I have been reflecting on the stewardship He so entrusted me with and why does He have me doing what He trusted me to do with the Bread of Life Kitchen Ministry. He brought into remembrance when I was a little girl, how I longed to help feed the hungry children. This was a desire from long ago. Oh how faithful He is! I sit in amazement and awe of His love and how He has designed me for His good pleasure.
Bread of Life Kitchen Update
I would like to thank the hands and feet of Jesus and your obedience to the calling of furthering the Kingdom. Bread of Life Kitchen is growing in Ellis County, and our prayer is that we reach all of God’s people with the Word of God and love on them as Jesus would. This can be possible with the hands and feet working together with Christ at the center.
We have three locations:
• Monday and Wednesday at Waxahachie Housing Authority - 208 Patrick Street
• Tuesday and Thursday at Joshua Chapel - 210 N. Aikens
• Friday at Dallas Inn & Suites - 795 S. Interstate Hwy. 35
On average, we prepare 180-186 meals weekly. On a daily basis, we have 9-20 meals going to the elderly, disabled or shut-in. That’s 720-750 meals monthly, showing that there is a need in our community.

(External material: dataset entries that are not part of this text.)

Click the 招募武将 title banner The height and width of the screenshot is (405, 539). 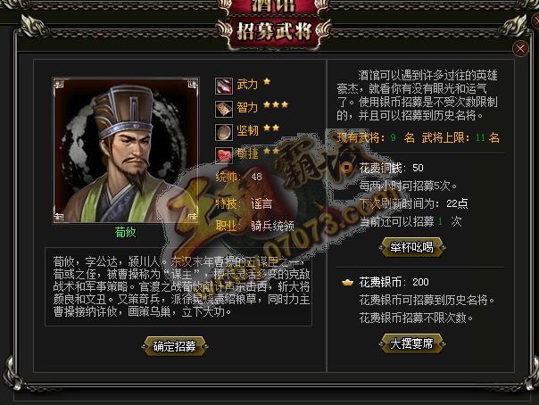(274, 32)
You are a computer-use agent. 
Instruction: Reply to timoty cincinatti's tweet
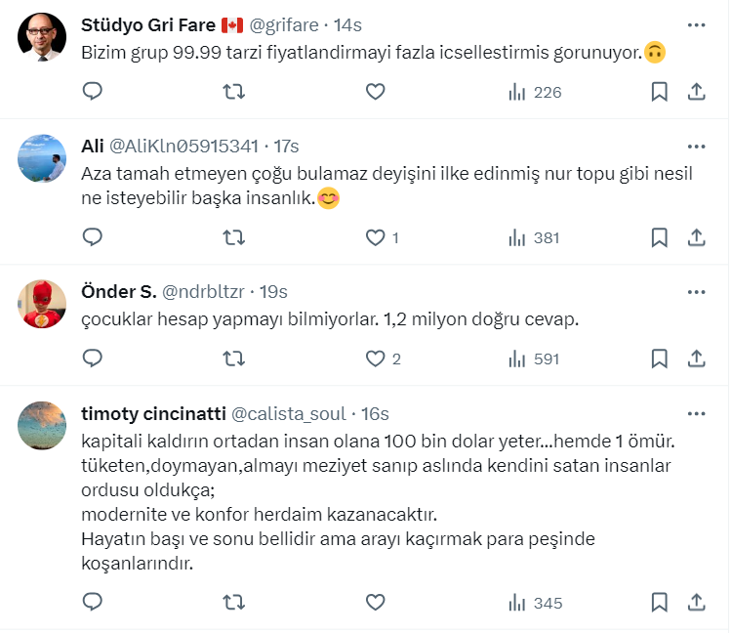(x=93, y=603)
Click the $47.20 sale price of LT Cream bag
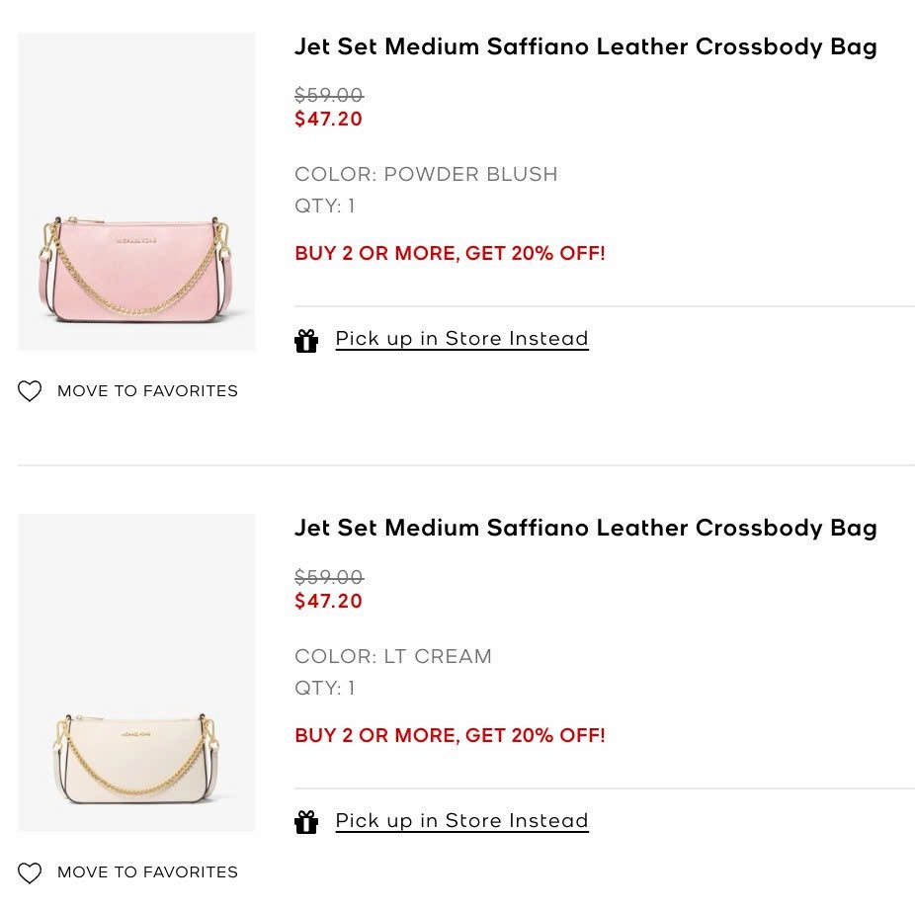Viewport: 915px width, 911px height. pyautogui.click(x=328, y=601)
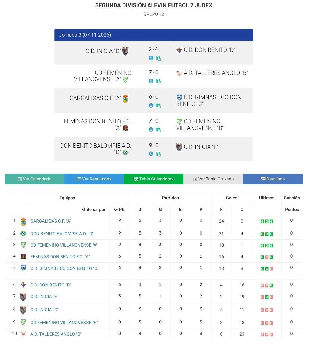
Task: Open match report icon for Gargaligas game
Action: [158, 106]
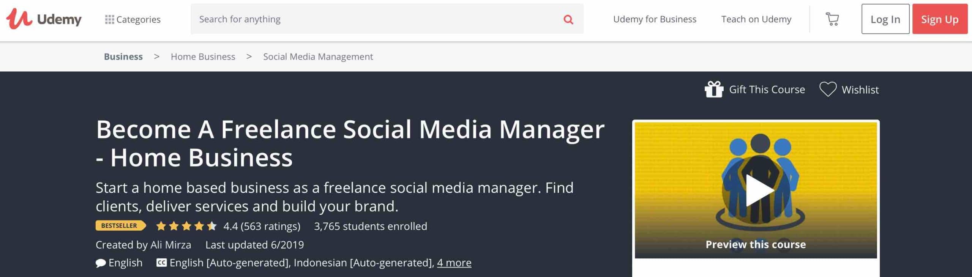Open Teach on Udemy link
The height and width of the screenshot is (277, 972).
756,19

God has blessed Bread of Life Kitchen Ministry with more partners over the past few months. Since October, Dart Containers has provided all of our paper goods. Recently, we partnered with Mission 75165, which is an online ministry that we are now a part of. Sunset Hill Tree Farm has adopted Bread of Life Kitchen, and is donating all of the proceeds from their Old Tyme Christmas. We have partnered with Tuscan Slide here in Waxahachie as well. Owners Jonathan and Josh have already provided us with 2 cases of sausage and pork. They have a desire to give back to the community through Bread of Life Kitchen. On their website, they have publicly announced this partnership, and, through the holidays,Bread of Life will receive half of all gift card purchases. Praise Jesus!

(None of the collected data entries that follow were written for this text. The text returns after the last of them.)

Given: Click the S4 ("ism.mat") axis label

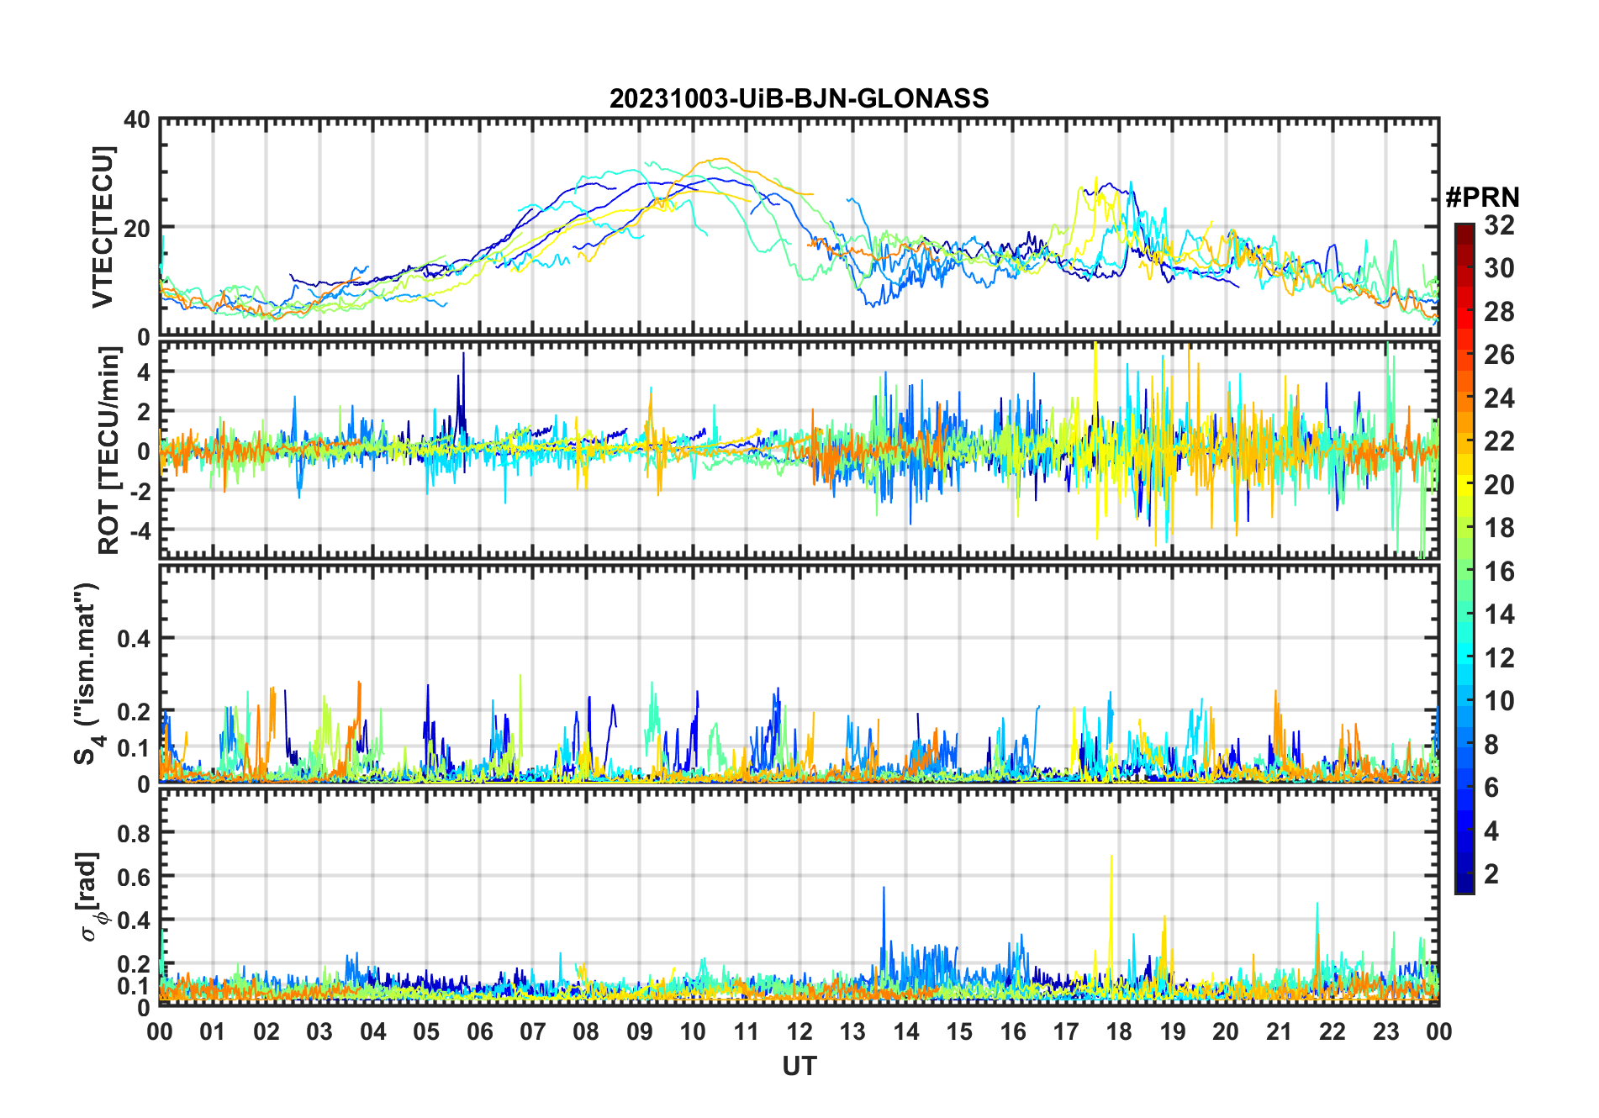Looking at the screenshot, I should tap(86, 673).
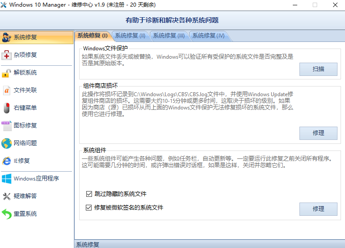Screen dimensions: 345x248
Task: Select the 系统修复 sidebar item
Action: 37,38
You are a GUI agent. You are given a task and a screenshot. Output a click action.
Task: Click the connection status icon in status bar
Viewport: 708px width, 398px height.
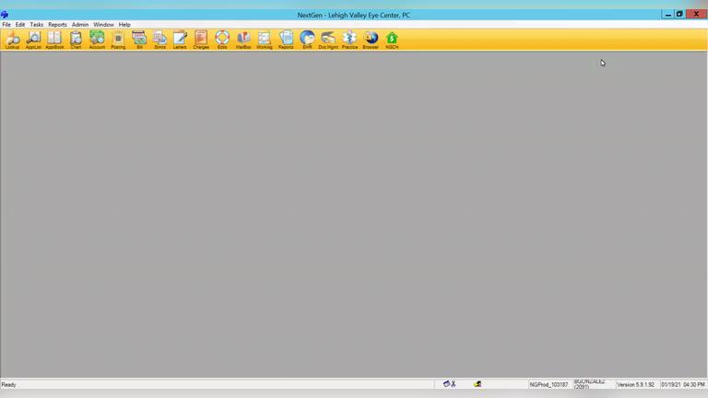point(449,384)
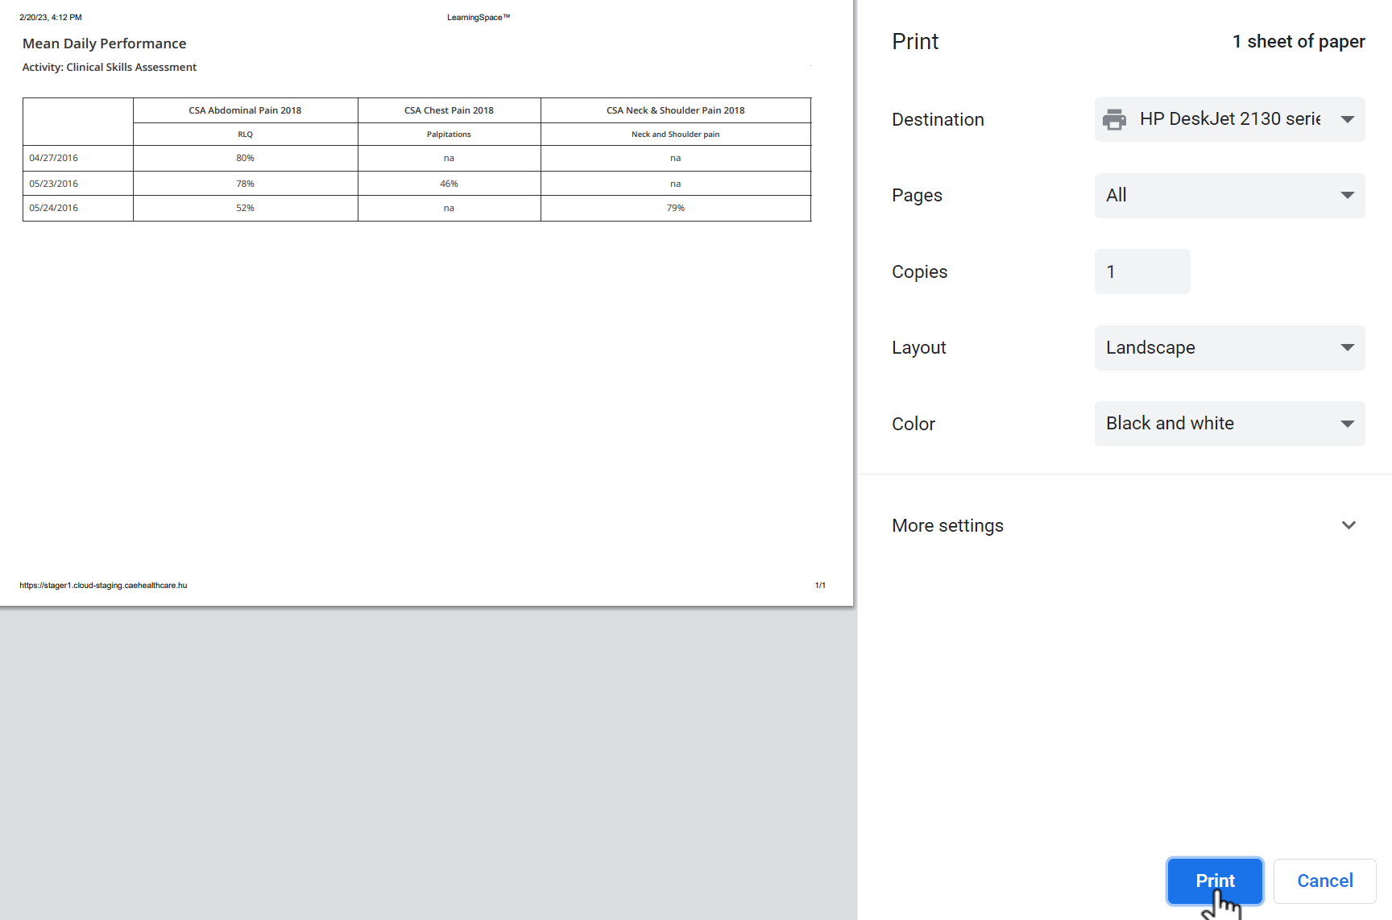The width and height of the screenshot is (1392, 920).
Task: Click the footer URL in page preview
Action: point(103,586)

During this past week, I met with the missions pastor at The Avenue, and they too want to work closely with Bread of Life. They will be sending a love offering, along with more people to serve. Waxahachie Preparatory Academy has done a food drive to benefit Bread of Life. Discipleship Ministries has also been in prayer for God’s direction in serving. The pastor and his lovely family came to serve, and they are going to partner with Bread of Life Kitchen for a wish list this Christmas.
I am thankful for everyone’s participation and thankful for God’s faithfulness. The cost of running Bread of Life Kitchen last year was roughly 21,000-25,000. This total covers the cost of operations and food. It does not include the generous giving of God’s children. Our current partners include Waxahachie Bible Church, The Avenue, Discipleship Ministries, Dart Containers, Tuscan Slice, Joshua Chapel, Waxahachie Housing Authority, and Mission 75165.